GROUPS
Regulatory lncRNAs
Puri Fortes Alonso > ORCID 0000-0001-7571-6220
Web cima.cun.es/investigacion/personal-investigacion/purificacion-fortes-alonso
Phone +34 948 194 700 ext 4025
Mail pfortes@unav.es
Puri Fortes. My scientific career has been driven by my passion for RNA. Since predoctoral studies, my goal has been to understand the processing and function of RNA and to apply this knowledge to Biomedicine.
I first studied proteins that bind to RNA to regulate RNA processing (PhD with Dr. Ortín, CNB, Madrid, Spain and postdoc with Dr. Mattaj, EMBL, Heidelberg, Germany). When I got a group leader position (Dpt. Gene Therapy and Hepatology, CIMA/UNAV, Pamplona, Spain) I was excited by the potential of –at that time- recently-discovered short non-coding RNAs (siRNAs and miRNAs) and I used my position and my experience in virology and RNA to (i) identify functional adenovirus miRNAs, (ii) study the function of several miRNAs in different tumors, (iii) develop gene therapy viral vectors that deliver short non-coding RNAs for the treatment of liver diseases and, (iv) develop our own silencing technology based in U1 snRNAs (U1i), which works in vivo and in vitro and when combined with RNAi, results in synergistic inhibitions with therapeutic interest. This project has been recently developed further into a novel mechanism to regulate gene expression.
In the last years, excited about the functional relevance of long non-coding RNAs (lncRNAs), we have identified lncRNAs that respond to viral infection and the antiviral interferon response. When we found that lncRNAs induced by hepatitis C virus were upregulated in hepatocellular carcinoma (HCC) we decided to concentrate our efforts on studying the impact of lncRNAs on HCC initiation and progression with the aim of developing lncRNA-based therapies. We have studied lncRNAs deregulated in cancer, with a special focus in HCC and we have identified several lncRNAs upregulated in HCC whose inhibition with ASOs decreases cell growth in culture and tumor growth in vivo.

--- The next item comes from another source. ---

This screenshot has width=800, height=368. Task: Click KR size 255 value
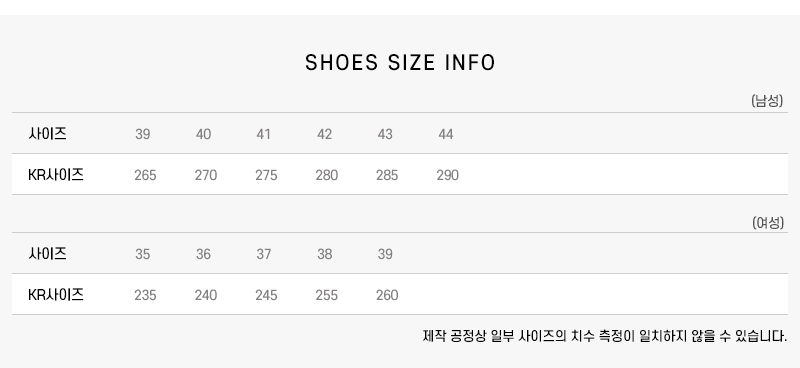tap(327, 296)
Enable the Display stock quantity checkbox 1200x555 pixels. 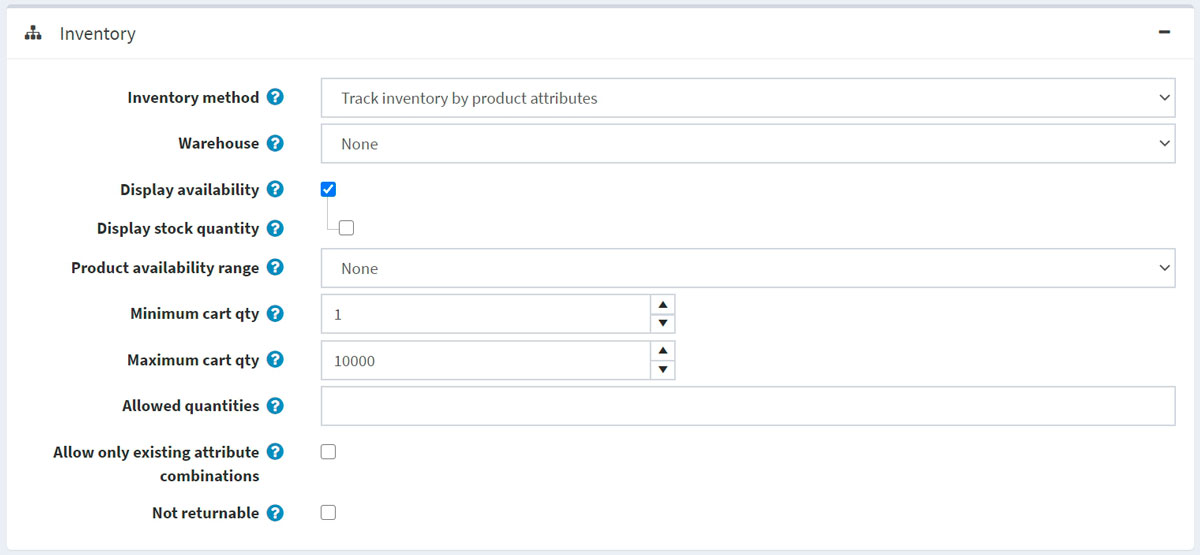[346, 228]
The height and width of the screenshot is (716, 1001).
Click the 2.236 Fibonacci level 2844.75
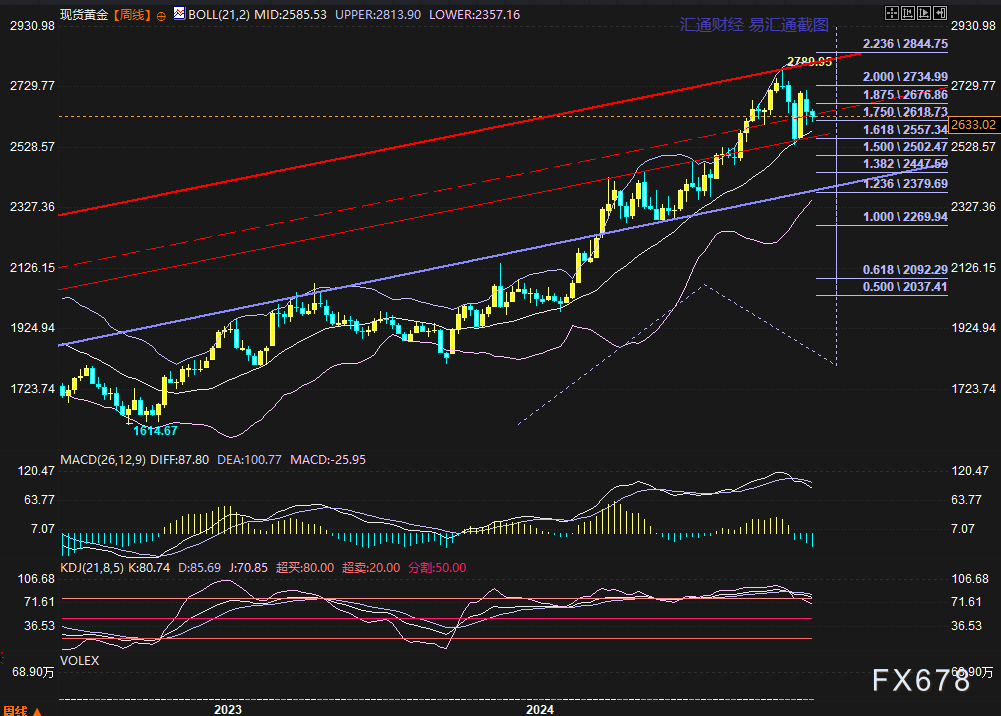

We are enthusiastic with the possibility that these ASOs can be used for the treatment of HCC.
MEMBERS
- Eric Rovira Barreira
- Carlos Hernández Sáez
- Nerea Razquin Erro
- Laura Prats Mari
- Patrick Thenussen Valencia
RESEARCH
We have two major proyects in the lab:
1. After the development of our own silencing technology, we have teamed with aptamer experts to build regulatory systems modulated by drugs. Initial experiments indicate that the platform works well and that a pipeline could be developed to extend our system to different therapeutic drugs for biotechnological applications. We believe that combination of aptamer technology and gene expression has great potential for the development of novel RNA-based therapies.
2. The study of lncRNAs deregulated in cancer using TCGA data has shown that lncRNAs are more cancer specific than mRNAs and that many lncRNAs upregulated in cancer are expressed in healthy testis and brain. These results have been also confirmed using transcriptomic data from our own cohort of patientes. We have focused our attention in testis-specific lncRNAs upregulated in cancer as we believe that they may provide tumors with functions related to the excellent capacity of testis to proliferate and copy DNA faithfully. Indeed, both are highly relevant cancer hallmarks. Interestingly, we have identified several lncRNAs upregulated in HCC whose inhibition with ASOs decreases cell growth in culture and tumor growth in vivo. We are enthusiastic with the possibility that these ASOs can be used for the treatment of HCC. We are trying to address the molecular mechanisms induced by these lncRNAs. One of them, called NIHCOLE, is required to help the DNA damage machinery to increase the efficiency of ligation of DNA breaks. We hope that NIHCOLE inhibition by antisense oligonucleotides linked to the beads used for trans-arterial radio embolization could reach the clinical setting.